Em caso de surtos psicóticos (em que há uma perda de contato com a realidade), a pessoa pode praticar crimes motivados por suas alucinações e delírios —por exemplo, ouvir vozes que ordenam que se cometa um ataque para "salvar a humanidade" ou para fugir de uma suposta ameaça.

Surtos psicóticos podem ser desencadeados por transtornos psiquiátricos (como a esquizofrenia) e pelo abuso de algumas drogas (como a cocaína ou o crack). Importante lembrar que na esmagadora maioria das vezes tanto os transtornos psiquiátricos como o eventual uso ou abuso de substâncias não levam a um episódio dessa natureza.

Apesar de o garoto estar em uma faixa de idade mais vulnerável tanto para quadros de esquizofrenia como para o abuso de substâncias, não há nenhuma informação até aqui nesse sentido. É bom lembrar que em uma situação de surto psicótico, em geral, os ataques são praticados de forma mais impulsiva, sem muito planejamento.

Traços de personalidade

No caso de Saudades, o garoto parece ter comprado a arma alguns dias antes e teria "brincado" que ela seria usada em um bicho de estimação da família. Um certo planejamento, ainda que precário, pode indicar uma motivação e intencionalidade no ato, nem que essa razão só faça sentido para o próprio autor da violência.

Em transtornos de personalidade em que há uma dificuldade maior de interações sociais, pouca flexibilidade para manejo de situações críticas e uma certa dificuldade em se estabelecer uma relação empática com os outros pode haver um risco maior de atitudes autoagressivas e heteroagressivas, comportamentos antissociais e atitudes mais violentas.

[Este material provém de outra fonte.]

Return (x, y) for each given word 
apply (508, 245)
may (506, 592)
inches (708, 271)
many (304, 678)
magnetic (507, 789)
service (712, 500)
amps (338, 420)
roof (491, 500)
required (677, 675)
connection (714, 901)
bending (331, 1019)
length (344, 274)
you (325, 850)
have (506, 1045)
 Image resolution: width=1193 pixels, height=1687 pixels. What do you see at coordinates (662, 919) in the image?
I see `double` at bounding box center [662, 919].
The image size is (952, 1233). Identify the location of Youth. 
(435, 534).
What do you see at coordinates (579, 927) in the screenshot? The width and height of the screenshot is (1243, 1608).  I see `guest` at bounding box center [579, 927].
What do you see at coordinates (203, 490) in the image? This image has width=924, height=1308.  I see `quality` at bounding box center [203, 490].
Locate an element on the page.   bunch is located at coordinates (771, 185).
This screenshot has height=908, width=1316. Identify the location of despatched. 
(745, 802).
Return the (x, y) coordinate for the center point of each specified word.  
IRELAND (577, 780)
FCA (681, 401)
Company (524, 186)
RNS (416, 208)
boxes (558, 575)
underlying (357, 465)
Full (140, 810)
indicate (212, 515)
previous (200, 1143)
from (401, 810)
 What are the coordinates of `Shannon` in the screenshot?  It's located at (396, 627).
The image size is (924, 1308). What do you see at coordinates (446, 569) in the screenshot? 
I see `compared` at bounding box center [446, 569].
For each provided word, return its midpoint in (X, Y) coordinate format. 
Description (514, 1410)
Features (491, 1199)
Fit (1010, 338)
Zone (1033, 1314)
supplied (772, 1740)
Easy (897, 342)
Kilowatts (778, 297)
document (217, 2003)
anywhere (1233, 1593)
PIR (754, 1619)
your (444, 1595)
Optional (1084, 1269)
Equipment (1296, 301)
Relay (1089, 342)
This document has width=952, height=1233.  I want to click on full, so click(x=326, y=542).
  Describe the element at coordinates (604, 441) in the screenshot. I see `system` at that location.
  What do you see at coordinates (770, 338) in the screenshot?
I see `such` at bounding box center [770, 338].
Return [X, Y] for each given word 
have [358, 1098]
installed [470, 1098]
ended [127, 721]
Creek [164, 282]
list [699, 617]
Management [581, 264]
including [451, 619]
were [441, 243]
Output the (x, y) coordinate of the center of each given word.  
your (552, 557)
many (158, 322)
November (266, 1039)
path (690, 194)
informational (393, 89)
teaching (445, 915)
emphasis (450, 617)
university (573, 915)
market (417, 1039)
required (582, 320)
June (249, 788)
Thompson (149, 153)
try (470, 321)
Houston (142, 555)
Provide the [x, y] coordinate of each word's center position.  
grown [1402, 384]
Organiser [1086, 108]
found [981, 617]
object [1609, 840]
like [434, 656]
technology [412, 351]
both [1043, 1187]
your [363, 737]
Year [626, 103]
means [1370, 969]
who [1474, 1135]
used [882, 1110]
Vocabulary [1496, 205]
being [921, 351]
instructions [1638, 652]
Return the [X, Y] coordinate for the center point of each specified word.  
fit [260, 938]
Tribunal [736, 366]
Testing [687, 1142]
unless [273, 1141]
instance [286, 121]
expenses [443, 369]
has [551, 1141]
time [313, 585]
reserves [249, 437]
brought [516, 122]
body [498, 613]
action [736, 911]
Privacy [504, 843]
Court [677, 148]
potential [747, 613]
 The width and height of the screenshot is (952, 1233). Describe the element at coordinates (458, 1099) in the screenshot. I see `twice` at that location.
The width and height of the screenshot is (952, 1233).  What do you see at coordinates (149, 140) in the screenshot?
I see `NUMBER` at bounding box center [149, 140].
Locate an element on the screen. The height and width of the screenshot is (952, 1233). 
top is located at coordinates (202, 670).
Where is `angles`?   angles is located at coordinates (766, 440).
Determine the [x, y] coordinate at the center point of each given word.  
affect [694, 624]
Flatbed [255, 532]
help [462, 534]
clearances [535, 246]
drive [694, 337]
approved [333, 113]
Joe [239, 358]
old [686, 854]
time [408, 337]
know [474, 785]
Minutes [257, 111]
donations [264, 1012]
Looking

Quando pessoas com esses traços enfrentam fatores estressores, esses riscos podem ser potencializados. Assim, experiências traumáticas (abandonos, bullying, abusos, agressões) e questões pontuais que desestabilizam a vida emocional (doença, violência na família, rompimento de um relacionamento amoroso, perda do trabalho) podem ajudar a disparar esses gatilhos.

O garoto aparentemente era vítima de bullying, o pai teria tentado suicídio duas vezes (tendo sido impedido por familiares) e a mãe estaria enfrentando um tratamento de câncer, só para citar algumas histórias que circularam nos últimos dias. Isso tudo pode ajudar a entender o ataque, embora não explique totalmente as motivações.

Pandemia

Além de tudo isso, na pandemia, o distanciamento social e o isolamento dos jovens têm provocado uma série de alterações de comportamento. Eles estão mais irritados, impulsivos, tristes e ansiosos. Para quem já tem mecanismos precários para lidar com frustrações, a situação atual pode ser um agravante.

Bullying

Embora não se saiba o peso que o bullying teve nessa história, é importante lembrar que ele é um dos fatores comuns a vários massacres e chacinas mundo afora. Na Finlândia, em 2007, depois de um aluno assassinar oito pessoas em seu colégio e cometer suicídio, em uma pequena cidade de pouco mais de 30 mil habitantes, o país resolveu encarar de frente a questão e desenvolveu um método efetivo de prevenção e combate ao bullying nas escolas, hoje aplicado em diversos países da Europa e América Latina.

No Brasil, os sistemas de identificação de jovens em risco para atitudes violentas ainda são precários e pouco articulados. Poucas são, também, as escolas e redes públicas de ensino que realizam ações sistemáticas de prevenção e combate ao bullying. Com a pandemia e o ensino à distância, o que já era escasso ficou ainda mais raro.

Difícil identificar e prevenir episódios tristes como esse de Saudades. Mas um trabalho mais atento e articulado das escolas para a saúde mental dos jovens, inclusive com sinais de alerta que os pais possam observar em seus filhos, um acompanhamento mais cuidadoso daquilo que eles publicam em suas redes sociais, um acesso dificultado a armas de qualquer natureza e uma rede de suporte, apoio e tratamento desses jovens poderia, ao menos, sinalizar um caminho menos sofrido para tantas famílias.